Cost comparison: tooling vs piece price

This is where many sourcing teams get trapped.

Tooling cost

Gravity casting tools are generally less expensive than HPDC dies because the process loads are lower and the die system is usually simpler. That matters if:

  • your annual demand is still uncertain
  • the design may change after pilot runs
  • you want to validate the market before committing to a high-capex die

HPDC tooling is significantly more expensive, but the cycle time advantage can quickly pay back when volume is high and geometry fits the process well.

Piece price

At low and medium volumes, gravity casting can be more economical overall, especially when you factor in lower tooling spend and design flexibility.
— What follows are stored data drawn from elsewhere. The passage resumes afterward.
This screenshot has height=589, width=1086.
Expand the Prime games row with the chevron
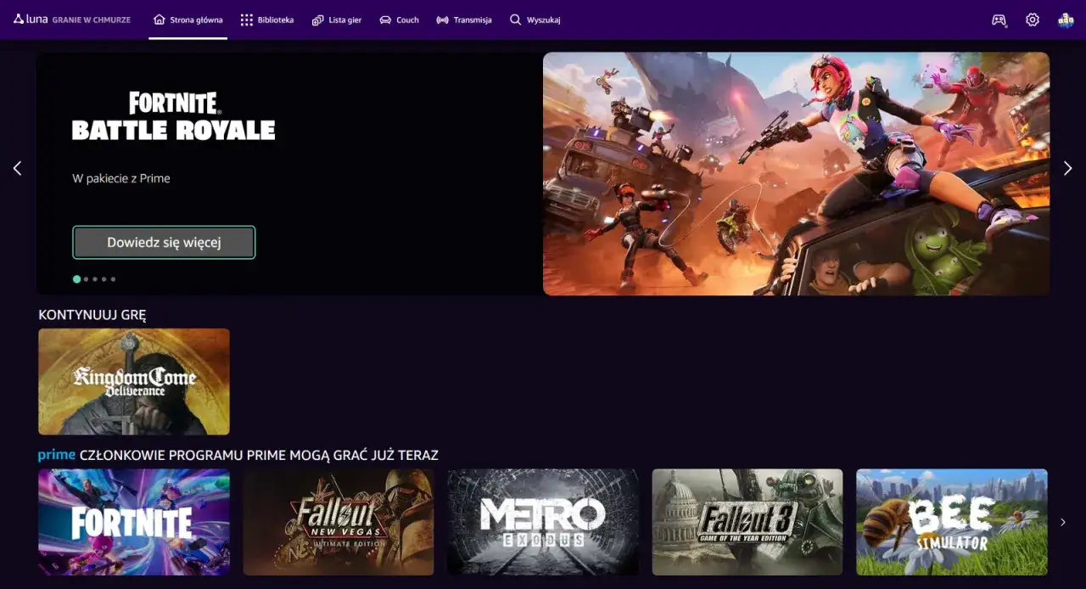[1062, 522]
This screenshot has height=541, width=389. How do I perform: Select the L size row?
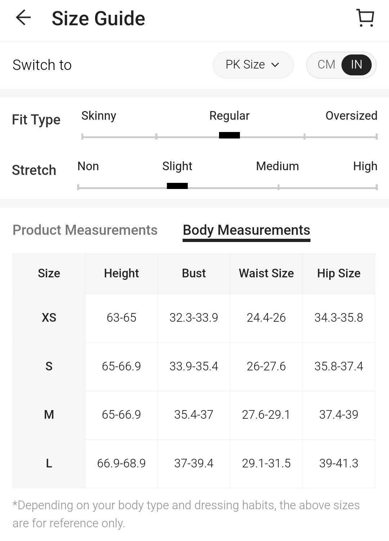pyautogui.click(x=49, y=463)
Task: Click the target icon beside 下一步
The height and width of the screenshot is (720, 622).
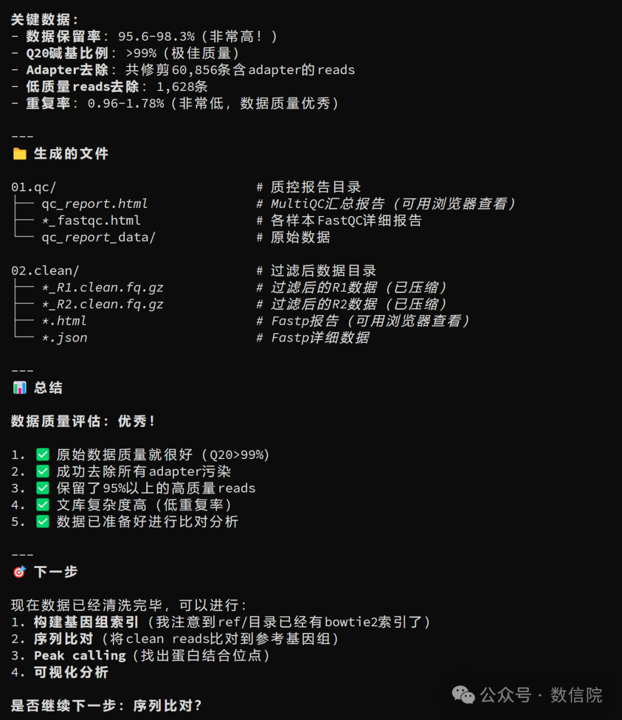Action: click(x=20, y=572)
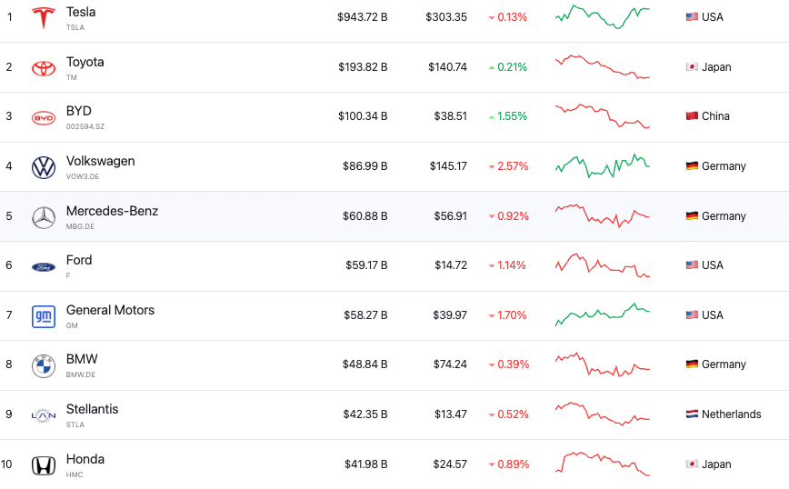The height and width of the screenshot is (489, 789).
Task: Click the Mercedes-Benz star logo
Action: [44, 217]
At high volumes, die casting often wins on unit economics because of:

  • shorter cycle times
  • higher automation potential
  • lower labor content per part
  • near-net-shape production with minimal secondary work

Practical volume rule of thumb

There is no universal crossover point, but many buyers start leaning toward HPDC when annual demand is stable and large enough to justify premium tooling. If the project is still ramping, or demand fluctuates, gravity casting remains attractive because it lowers commitment risk.

Mechanical properties: where gravity casting usually has the edge

For structural or semi-structural aluminum parts, gravity casting often offers better mechanical performance than HPDC.

Why? Two big reasons:

  • Alloy choice: gravity casting commonly uses alloys such as A356 that respond well to heat treatment.
  • Lower gas entrapment: slower filling can support better internal quality for many applications.

For example, ADC12 is a very common die-casting alloy because of its fluidity and productivity. But it is not the first choice when an engineer needs the heat-treatable performance associated with A356-type alloys.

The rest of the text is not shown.